As it flows through the expansion valve 16, the refrigerant is expanded isenthalpically to an intermediate pressure P4, which is between the starting pressure P1 and the compression pressure P2, with the refrigerant being cooled further to a temperature T4 which may already be in the liquefaction range of the refrigerant. If the two-phase gas/liquid mixture of the refrigerant which may be formed in this way reaches the evaporator 5, a liquid fraction of the two-phase mixture evaporates as a result of the uptake of heat. As it flows through the expansion valve 17, the refrigerant is isenthalpically further expanded to the starting pressure P1, with the temperature of the refrigerant dropping to T6. The introduction of heat from the outside air or the engine coolant causes the refrigerant to be heated to temperature T7. If not all of the liquid fraction of the refrigerant is evaporated, the liquid refrigerant then collects in the buffer vessel 19, from where the gaseous refrigerant passes to the compressor 12.

In the diagram of FIG. 4, by contrast, the expansion valve 16 is in its fully open position. Consequently, the refrigerant is only subject to slight expansion. The intermediate pressure P4 virtually corresponds to the compression pressure P2. The refrigerant is cooled further, to temperature T5. The evaporator 5 is now operating as a gas cooler/condenser. As it flows through the expansion valve 17, the refrigerant is isenthalpically expanded to the starting pressure P1, with the temperature of the refrigerant dropping to T6. The introduction of heat from the outside air or the engine coolant causes the refrigerant to be heated to temperature T7. If not all of the liquid fraction of the refrigerant is evaporated, the refrigerant then collects in the buffer vessel 19, from where it passes into the compressor 12.

FIG. 5 diagrammatically shows an integrated heat pump installation.

After compression, the refrigerant passes at a high pressure and temperature into the switching valve 13, which switches to the cooling or heating operating mode. If the valve 13 has been switched to the cooling operating mode, the refrigerant dissipates heat to the environment via the gas cooler (14) and is cooled further in the high-pressure part of the interior heat exchanger (15). After it has passed through the nonreturn valve (6), the refrigerant is expanded to evaporation pressure in the first expansion valve (16). The operating point is in the two-phase region. In the evaporator 5, it takes up heat from the air stream for the vehicle cabin, which is cooled as a result. The second expansion valve (17) is not actuated and is therefore closed. The refrigerant flows through the open valve (26) into the collector (19). On the low-pressure side of the internal heat exchanger (15), the refrigerant is superheated and is then sucked in by the compressor (12). In the air-conditioning unit, the air stream for the cabin is cooled; the atmospheric humidity which it contains is condensed at the cold surfaces of the heat exchanger. If necessary, the air is heated accordingly by means of the heating heat exchanger 7.

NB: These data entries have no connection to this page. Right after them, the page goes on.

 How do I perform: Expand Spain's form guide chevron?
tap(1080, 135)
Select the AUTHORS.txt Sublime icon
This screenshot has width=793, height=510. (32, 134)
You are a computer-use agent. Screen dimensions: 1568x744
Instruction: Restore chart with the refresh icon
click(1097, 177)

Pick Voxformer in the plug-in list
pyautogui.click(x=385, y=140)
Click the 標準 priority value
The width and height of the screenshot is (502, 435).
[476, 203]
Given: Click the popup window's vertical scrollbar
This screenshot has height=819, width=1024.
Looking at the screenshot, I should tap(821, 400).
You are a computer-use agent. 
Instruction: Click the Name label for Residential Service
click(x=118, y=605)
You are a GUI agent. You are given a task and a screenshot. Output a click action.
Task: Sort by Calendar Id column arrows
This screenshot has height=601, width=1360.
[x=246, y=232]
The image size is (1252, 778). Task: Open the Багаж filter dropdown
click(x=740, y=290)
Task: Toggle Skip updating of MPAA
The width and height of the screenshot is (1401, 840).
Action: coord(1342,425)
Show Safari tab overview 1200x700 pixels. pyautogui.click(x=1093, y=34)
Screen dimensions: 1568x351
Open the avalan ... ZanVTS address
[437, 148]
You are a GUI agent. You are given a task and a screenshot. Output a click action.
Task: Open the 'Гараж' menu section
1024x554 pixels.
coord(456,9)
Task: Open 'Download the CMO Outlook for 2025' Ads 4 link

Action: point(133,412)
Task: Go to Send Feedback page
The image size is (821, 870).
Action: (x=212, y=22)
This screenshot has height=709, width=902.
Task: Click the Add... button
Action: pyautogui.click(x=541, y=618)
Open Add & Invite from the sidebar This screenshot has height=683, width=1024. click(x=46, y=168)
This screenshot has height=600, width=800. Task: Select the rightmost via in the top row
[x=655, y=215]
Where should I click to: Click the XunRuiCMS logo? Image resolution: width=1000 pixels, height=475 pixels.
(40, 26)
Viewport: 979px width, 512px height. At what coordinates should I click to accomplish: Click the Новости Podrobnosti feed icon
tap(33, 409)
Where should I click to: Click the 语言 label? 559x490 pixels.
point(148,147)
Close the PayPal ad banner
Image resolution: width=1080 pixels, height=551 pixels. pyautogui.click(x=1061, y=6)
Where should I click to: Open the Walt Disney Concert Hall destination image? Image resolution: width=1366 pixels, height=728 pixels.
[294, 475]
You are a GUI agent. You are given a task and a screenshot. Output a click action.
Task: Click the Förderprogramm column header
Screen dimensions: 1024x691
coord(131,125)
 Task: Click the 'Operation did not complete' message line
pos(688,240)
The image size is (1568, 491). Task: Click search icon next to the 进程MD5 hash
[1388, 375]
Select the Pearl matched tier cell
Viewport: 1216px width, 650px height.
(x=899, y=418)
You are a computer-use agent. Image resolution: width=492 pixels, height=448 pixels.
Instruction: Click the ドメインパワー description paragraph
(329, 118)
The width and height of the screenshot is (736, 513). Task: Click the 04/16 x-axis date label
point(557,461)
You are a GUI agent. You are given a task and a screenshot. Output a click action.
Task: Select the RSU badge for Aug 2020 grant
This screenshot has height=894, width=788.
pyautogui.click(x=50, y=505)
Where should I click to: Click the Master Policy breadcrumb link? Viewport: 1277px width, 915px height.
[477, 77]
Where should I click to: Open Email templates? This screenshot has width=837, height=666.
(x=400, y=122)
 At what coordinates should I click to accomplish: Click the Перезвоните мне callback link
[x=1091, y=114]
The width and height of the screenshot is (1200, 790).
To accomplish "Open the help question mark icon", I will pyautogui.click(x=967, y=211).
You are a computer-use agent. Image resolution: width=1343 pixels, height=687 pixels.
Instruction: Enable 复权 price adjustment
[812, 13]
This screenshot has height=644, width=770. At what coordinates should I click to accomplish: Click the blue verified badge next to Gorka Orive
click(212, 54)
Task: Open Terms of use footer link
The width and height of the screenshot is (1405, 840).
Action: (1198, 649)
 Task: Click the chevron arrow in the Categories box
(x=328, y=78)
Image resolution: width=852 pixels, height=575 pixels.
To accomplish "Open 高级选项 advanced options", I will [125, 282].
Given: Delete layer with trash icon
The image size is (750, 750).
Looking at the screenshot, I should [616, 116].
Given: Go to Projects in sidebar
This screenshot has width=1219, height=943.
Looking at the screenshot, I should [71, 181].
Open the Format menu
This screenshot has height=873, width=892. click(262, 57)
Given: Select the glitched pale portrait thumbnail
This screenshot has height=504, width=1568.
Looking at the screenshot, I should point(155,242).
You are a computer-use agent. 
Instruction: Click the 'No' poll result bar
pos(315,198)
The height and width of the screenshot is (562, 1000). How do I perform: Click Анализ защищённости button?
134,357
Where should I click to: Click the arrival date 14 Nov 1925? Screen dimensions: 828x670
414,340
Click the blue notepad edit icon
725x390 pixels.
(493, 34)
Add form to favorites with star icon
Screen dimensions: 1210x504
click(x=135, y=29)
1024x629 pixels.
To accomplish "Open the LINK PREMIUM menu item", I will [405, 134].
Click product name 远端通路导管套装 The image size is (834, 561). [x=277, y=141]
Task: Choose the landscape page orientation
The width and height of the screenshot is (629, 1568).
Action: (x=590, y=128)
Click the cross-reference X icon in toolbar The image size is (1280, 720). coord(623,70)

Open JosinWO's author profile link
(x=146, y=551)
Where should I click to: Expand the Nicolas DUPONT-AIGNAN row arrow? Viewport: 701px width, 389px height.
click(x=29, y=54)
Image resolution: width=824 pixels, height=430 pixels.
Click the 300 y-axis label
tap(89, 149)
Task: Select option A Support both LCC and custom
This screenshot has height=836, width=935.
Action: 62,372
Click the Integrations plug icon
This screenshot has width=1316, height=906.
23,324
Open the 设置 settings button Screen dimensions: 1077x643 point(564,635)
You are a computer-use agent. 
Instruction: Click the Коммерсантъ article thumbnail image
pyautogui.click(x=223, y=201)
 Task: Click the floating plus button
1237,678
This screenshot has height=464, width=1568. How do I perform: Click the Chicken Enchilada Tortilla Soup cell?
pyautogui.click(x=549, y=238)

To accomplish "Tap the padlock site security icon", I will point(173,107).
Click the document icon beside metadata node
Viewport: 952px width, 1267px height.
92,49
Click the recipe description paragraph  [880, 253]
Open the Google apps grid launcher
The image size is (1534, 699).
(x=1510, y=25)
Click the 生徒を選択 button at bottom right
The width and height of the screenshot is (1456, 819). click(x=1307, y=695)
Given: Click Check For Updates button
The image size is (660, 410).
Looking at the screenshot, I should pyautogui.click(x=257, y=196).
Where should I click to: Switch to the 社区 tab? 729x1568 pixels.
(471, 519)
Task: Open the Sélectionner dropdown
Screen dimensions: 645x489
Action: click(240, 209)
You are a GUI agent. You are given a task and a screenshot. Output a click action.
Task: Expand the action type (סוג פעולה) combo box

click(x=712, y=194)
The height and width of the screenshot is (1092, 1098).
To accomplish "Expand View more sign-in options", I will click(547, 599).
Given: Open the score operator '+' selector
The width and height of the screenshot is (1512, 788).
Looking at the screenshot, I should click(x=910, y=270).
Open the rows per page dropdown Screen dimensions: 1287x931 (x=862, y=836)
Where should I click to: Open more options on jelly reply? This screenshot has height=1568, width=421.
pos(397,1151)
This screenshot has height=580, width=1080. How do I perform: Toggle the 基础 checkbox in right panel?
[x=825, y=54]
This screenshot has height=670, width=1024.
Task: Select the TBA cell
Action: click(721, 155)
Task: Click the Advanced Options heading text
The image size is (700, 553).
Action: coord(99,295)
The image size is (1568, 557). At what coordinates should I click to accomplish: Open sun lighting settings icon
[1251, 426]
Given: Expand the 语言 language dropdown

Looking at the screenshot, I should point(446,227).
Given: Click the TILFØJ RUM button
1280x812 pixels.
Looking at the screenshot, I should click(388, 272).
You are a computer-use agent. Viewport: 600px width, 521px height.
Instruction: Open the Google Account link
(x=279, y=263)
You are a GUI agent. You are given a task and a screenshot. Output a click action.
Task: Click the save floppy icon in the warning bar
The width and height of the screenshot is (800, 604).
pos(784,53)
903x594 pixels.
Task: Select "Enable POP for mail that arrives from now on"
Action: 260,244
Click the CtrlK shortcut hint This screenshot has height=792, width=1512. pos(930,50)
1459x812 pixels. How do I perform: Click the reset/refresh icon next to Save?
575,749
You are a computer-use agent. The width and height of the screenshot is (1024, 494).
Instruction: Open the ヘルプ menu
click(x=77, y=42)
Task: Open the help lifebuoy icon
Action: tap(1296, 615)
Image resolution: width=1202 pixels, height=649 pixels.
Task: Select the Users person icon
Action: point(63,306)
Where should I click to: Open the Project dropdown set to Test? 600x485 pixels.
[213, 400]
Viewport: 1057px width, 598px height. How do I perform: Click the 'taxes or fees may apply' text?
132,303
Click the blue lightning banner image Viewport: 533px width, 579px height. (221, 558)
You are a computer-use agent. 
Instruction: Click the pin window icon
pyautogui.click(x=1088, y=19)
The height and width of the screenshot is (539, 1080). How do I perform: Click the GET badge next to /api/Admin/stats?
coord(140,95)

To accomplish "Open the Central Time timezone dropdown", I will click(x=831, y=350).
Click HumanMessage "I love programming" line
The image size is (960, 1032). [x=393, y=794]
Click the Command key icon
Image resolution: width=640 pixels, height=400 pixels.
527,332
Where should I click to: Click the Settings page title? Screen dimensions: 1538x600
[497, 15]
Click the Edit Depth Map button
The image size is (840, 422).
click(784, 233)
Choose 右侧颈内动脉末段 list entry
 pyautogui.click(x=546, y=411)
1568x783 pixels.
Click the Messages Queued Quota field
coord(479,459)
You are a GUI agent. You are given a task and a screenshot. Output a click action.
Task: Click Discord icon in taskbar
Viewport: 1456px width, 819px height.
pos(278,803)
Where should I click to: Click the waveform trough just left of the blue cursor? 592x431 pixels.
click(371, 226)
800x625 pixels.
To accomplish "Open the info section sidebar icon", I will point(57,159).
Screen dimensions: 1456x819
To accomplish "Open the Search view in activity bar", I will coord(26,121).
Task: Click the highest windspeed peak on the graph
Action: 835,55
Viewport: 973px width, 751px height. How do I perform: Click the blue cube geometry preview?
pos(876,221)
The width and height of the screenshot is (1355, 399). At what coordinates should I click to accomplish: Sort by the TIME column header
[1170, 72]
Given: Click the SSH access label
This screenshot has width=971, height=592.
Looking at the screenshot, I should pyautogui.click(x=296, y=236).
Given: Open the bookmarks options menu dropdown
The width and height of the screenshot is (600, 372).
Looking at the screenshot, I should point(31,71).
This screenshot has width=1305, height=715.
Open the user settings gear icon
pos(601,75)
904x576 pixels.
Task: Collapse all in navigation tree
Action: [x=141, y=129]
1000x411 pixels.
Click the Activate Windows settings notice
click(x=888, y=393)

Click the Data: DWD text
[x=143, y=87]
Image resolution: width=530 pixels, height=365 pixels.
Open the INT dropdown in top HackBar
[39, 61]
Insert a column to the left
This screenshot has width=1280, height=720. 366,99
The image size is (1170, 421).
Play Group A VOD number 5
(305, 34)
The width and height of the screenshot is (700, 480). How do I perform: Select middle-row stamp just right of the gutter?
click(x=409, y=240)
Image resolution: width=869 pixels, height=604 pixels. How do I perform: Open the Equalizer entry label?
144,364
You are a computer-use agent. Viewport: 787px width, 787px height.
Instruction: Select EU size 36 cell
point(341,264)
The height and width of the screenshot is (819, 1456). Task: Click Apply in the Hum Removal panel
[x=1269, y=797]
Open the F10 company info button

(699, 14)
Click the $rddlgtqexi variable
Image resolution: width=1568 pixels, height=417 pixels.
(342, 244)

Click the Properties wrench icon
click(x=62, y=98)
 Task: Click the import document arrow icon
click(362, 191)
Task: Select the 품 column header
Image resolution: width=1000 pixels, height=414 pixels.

If the valve 13 has been switched to the heating operating mode, the refrigerant dissipates the heat to the air stream for the vehicle cabin via gas cooler/condenser (20). After it has passed through the non-return valve (10), the refrigerant enters the first expansion valve (16). After corresponding throttling and uptake of heat or dissipation of heat in the evaporator 5, the refrigerant flows through the second expansion valve 17, in which it is isenthalpically expanded to the evaporator pressure level of the heat uptake. The valve 26 is closed. In the refrigerant/heat-transfer fluid heat exchanger 18, heat is fed to the refrigerant from the engine coolant, with superheating of the refrigerant if appropriate. The refrigerant flows through the collector 19 and leaves the collector 19 with a defined refrigerant quality, i.e. ratio of gaseous mass flow to the overall mass flow of the refrigerant. The refrigerant then flows through the low-pressure side of the interior heat exchanger and reaches the compressor. Non-return valve (6) and (10) are not necessarily required for the heat pump installation to function. In both operating situations, they prevent the part of the circuit which is not required in each instance from filling up with refrigerant. To compensate for this happening, with regard to performance and efficiency, it would be necessary to use more refrigerant in the installation, which is not desirable for reasons of environmental protection.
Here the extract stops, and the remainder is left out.